Gamma Heavy Chain Disease Treatment & Management
- Author: Guy B Faguet, MD; Chief Editor: Emmanuel C Besa, MD more...
Watchful observation is warranted in asymptomatic patients who have low serum IgG levels and no additional evidence of disease (monoclonal gammopathy of undetermined significance [MGUS]–like presentation).
Management of γ-heavy chain disease (HCD) should focus on palliative care, as disease treatment has been disappointing.
Chemotherapy, mostly using agents efficacious in lymphoma and multiple myeloma (eg, cyclophosphamide, prednisone, vincristine, chlorambucil, doxorubicin), has been disappointing.
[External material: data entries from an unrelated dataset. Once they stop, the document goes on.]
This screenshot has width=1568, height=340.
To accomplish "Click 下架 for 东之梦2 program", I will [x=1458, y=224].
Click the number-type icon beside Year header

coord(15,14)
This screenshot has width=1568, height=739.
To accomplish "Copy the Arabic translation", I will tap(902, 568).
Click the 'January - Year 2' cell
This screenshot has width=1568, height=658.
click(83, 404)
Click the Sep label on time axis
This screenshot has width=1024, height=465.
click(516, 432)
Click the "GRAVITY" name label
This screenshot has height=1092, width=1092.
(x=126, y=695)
However, partial and short-lived responses have been reported using fludarabine and/or rituximab.[12, 13, 14]
Intravenous Ig has been used in certain cases associated with severe hypogammaglobulinemia, although no clinical studies support the practice.
Management of complications is as follows:
Antibiotics for infections
Complication-specific management of autoimmune disorders, hemolytic anemia, and other conditions
Splenectomy or surgical debulking of massive, symptomatic lymphadenopathy (rarely necessary)
Possible consultations may include oncologists, hematologists, and/or oncologic surgeons.